▸ WORK TO BE COMPLETED: Transcribe the complete listing exactly.

Top of DATA FOR PROCESSING

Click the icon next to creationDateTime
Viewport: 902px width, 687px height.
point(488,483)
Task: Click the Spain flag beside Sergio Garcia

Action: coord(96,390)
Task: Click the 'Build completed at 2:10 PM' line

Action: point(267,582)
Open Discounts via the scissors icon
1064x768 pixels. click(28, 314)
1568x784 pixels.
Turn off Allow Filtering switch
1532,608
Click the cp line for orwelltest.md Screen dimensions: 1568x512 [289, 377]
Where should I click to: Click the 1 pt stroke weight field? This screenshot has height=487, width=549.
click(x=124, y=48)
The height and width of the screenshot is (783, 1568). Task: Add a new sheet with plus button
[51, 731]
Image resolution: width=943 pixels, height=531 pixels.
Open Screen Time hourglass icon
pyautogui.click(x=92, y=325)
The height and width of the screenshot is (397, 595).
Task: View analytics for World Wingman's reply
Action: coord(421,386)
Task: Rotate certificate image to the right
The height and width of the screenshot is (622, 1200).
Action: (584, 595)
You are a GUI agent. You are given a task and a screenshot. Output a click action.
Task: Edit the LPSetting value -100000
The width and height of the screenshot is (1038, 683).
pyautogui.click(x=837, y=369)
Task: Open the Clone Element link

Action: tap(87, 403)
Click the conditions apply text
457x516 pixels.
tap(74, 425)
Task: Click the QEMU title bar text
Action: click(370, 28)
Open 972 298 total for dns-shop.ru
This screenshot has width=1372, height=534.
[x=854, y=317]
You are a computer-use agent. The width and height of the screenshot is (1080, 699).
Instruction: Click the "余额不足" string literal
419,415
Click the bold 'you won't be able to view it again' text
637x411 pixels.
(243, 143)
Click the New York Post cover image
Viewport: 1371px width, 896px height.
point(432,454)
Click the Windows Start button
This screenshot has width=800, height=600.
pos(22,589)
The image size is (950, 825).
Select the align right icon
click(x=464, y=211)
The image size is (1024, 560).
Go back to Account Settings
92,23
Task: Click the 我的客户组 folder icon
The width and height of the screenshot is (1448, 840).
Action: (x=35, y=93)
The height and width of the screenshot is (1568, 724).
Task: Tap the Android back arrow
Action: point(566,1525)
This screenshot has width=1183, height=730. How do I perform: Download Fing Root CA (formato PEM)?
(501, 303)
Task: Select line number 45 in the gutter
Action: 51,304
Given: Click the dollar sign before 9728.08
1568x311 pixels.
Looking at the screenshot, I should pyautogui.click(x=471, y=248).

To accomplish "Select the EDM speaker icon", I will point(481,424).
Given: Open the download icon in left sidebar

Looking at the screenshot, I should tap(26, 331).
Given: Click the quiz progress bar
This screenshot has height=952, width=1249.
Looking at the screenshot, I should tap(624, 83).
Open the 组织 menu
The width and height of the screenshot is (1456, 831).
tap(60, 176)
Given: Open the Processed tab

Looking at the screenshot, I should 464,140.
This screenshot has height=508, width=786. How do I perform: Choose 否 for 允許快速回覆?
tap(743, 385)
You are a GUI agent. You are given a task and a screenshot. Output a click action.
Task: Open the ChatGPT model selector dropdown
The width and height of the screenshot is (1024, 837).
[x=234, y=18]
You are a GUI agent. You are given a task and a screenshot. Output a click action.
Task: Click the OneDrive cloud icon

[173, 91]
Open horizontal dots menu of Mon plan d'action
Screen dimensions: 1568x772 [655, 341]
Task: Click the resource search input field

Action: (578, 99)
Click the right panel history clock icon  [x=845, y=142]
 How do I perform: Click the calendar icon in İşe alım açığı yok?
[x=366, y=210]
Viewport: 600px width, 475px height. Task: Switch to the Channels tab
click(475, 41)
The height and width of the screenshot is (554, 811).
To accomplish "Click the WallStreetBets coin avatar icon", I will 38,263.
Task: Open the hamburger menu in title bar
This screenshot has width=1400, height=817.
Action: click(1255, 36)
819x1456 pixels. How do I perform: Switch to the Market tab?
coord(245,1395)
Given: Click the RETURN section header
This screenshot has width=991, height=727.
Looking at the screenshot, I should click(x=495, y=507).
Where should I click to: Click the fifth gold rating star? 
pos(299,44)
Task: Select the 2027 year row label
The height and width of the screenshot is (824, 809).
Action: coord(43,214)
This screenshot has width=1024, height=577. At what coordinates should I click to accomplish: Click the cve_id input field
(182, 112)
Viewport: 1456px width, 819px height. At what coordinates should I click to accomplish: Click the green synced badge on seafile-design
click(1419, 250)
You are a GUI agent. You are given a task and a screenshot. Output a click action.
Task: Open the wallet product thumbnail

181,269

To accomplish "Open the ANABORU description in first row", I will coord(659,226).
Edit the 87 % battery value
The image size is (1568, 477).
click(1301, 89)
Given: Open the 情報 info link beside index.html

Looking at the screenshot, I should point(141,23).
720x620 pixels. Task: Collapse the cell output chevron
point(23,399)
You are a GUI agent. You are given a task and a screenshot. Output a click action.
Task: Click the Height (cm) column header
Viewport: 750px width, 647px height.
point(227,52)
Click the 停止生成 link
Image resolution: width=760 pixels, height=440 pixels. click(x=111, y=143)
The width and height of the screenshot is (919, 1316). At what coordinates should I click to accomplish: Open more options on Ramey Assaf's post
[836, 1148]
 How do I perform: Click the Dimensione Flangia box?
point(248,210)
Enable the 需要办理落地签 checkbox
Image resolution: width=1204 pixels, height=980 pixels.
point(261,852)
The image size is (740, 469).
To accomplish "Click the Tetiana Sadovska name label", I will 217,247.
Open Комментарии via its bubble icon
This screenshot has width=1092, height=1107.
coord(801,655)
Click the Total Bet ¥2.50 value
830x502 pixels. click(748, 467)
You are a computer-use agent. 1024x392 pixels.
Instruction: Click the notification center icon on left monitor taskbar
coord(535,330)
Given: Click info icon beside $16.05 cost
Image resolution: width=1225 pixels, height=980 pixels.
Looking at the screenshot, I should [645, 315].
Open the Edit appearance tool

Bottom of DATA FOR PROCESSING

▸ RESPONSE AREA:
Click the icon next to creationDateTime
Viewport: 902px width, 687px height.
point(488,483)
Task: Click the Spain flag beside Sergio Garcia

Action: coord(96,390)
Task: Click the 'Build completed at 2:10 PM' line

Action: point(267,582)
Open Discounts via the scissors icon
1064x768 pixels. click(28, 314)
1568x784 pixels.
Turn off Allow Filtering switch
1532,608
Click the cp line for orwelltest.md Screen dimensions: 1568x512 [289, 377]
Where should I click to: Click the 1 pt stroke weight field? This screenshot has height=487, width=549.
click(x=124, y=48)
The height and width of the screenshot is (783, 1568). Task: Add a new sheet with plus button
[51, 731]
Image resolution: width=943 pixels, height=531 pixels.
Open Screen Time hourglass icon
pyautogui.click(x=92, y=325)
The height and width of the screenshot is (397, 595).
Task: View analytics for World Wingman's reply
Action: coord(421,386)
Task: Rotate certificate image to the right
The height and width of the screenshot is (622, 1200).
Action: (584, 595)
You are a GUI agent. You are given a task and a screenshot. Output a click action.
Task: Edit the LPSetting value -100000
The width and height of the screenshot is (1038, 683).
pyautogui.click(x=837, y=369)
Task: Open the Clone Element link

Action: tap(87, 403)
Click the conditions apply text
457x516 pixels.
tap(74, 425)
Task: Click the QEMU title bar text
Action: click(370, 28)
Open 972 298 total for dns-shop.ru
This screenshot has width=1372, height=534.
[x=854, y=317]
You are a computer-use agent. The width and height of the screenshot is (1080, 699).
Instruction: Click the "余额不足" string literal
419,415
Click the bold 'you won't be able to view it again' text
637x411 pixels.
(243, 143)
Click the New York Post cover image
Viewport: 1371px width, 896px height.
point(432,454)
Click the Windows Start button
This screenshot has width=800, height=600.
pos(22,589)
The image size is (950, 825).
Select the align right icon
click(x=464, y=211)
The image size is (1024, 560).
Go back to Account Settings
92,23
Task: Click the 我的客户组 folder icon
The width and height of the screenshot is (1448, 840).
Action: (x=35, y=93)
The height and width of the screenshot is (1568, 724).
Task: Tap the Android back arrow
Action: point(566,1525)
This screenshot has width=1183, height=730. How do I perform: Download Fing Root CA (formato PEM)?
(501, 303)
Task: Select line number 45 in the gutter
Action: 51,304
Given: Click the dollar sign before 9728.08
1568x311 pixels.
Looking at the screenshot, I should pyautogui.click(x=471, y=248).

To accomplish "Select the EDM speaker icon", I will point(481,424).
Given: Open the download icon in left sidebar

Looking at the screenshot, I should tap(26, 331).
Given: Click the quiz progress bar
This screenshot has height=952, width=1249.
Looking at the screenshot, I should tap(624, 83).
Open the 组织 menu
The width and height of the screenshot is (1456, 831).
tap(60, 176)
Given: Open the Processed tab

Looking at the screenshot, I should 464,140.
This screenshot has height=508, width=786. How do I perform: Choose 否 for 允許快速回覆?
tap(743, 385)
You are a GUI agent. You are given a task and a screenshot. Output a click action.
Task: Open the ChatGPT model selector dropdown
The width and height of the screenshot is (1024, 837).
[x=234, y=18]
You are a GUI agent. You are given a task and a screenshot. Output a click action.
Task: Click the OneDrive cloud icon

[173, 91]
Open horizontal dots menu of Mon plan d'action
Screen dimensions: 1568x772 [655, 341]
Task: Click the resource search input field

Action: (578, 99)
Click the right panel history clock icon  [x=845, y=142]
 How do I perform: Click the calendar icon in İşe alım açığı yok?
[x=366, y=210]
Viewport: 600px width, 475px height. Task: Switch to the Channels tab
click(475, 41)
The height and width of the screenshot is (554, 811).
To accomplish "Click the WallStreetBets coin avatar icon", I will 38,263.
Task: Open the hamburger menu in title bar
This screenshot has width=1400, height=817.
Action: click(1255, 36)
819x1456 pixels. How do I perform: Switch to the Market tab?
coord(245,1395)
Given: Click the RETURN section header
This screenshot has width=991, height=727.
Looking at the screenshot, I should click(x=495, y=507).
Where should I click to: Click the fifth gold rating star? 
pos(299,44)
Task: Select the 2027 year row label
The height and width of the screenshot is (824, 809).
Action: coord(43,214)
This screenshot has width=1024, height=577. At what coordinates should I click to accomplish: Click the cve_id input field
(182, 112)
Viewport: 1456px width, 819px height. At what coordinates should I click to accomplish: Click the green synced badge on seafile-design
click(1419, 250)
You are a GUI agent. You are given a task and a screenshot. Output a click action.
Task: Open the wallet product thumbnail

181,269

To accomplish "Open the ANABORU description in first row", I will coord(659,226).
Edit the 87 % battery value
The image size is (1568, 477).
click(1301, 89)
Given: Open the 情報 info link beside index.html

Looking at the screenshot, I should point(141,23).
720x620 pixels. Task: Collapse the cell output chevron
point(23,399)
You are a GUI agent. You are given a task and a screenshot. Output a click action.
Task: Click the Height (cm) column header
Viewport: 750px width, 647px height.
point(227,52)
Click the 停止生成 link
Image resolution: width=760 pixels, height=440 pixels. click(x=111, y=143)
The width and height of the screenshot is (919, 1316). At what coordinates should I click to accomplish: Open more options on Ramey Assaf's post
[836, 1148]
 How do I perform: Click the Dimensione Flangia box?
point(248,210)
Enable the 需要办理落地签 checkbox
Image resolution: width=1204 pixels, height=980 pixels.
point(261,852)
The image size is (740, 469).
To accomplish "Click the Tetiana Sadovska name label", I will 217,247.
Open Комментарии via its bubble icon
This screenshot has width=1092, height=1107.
coord(801,655)
Click the Total Bet ¥2.50 value
830x502 pixels. click(748, 467)
You are a computer-use agent. 1024x392 pixels.
Instruction: Click the notification center icon on left monitor taskbar
coord(535,330)
Given: Click info icon beside $16.05 cost
Image resolution: width=1225 pixels, height=980 pixels.
Looking at the screenshot, I should [645, 315].
Open the Edit appearance tool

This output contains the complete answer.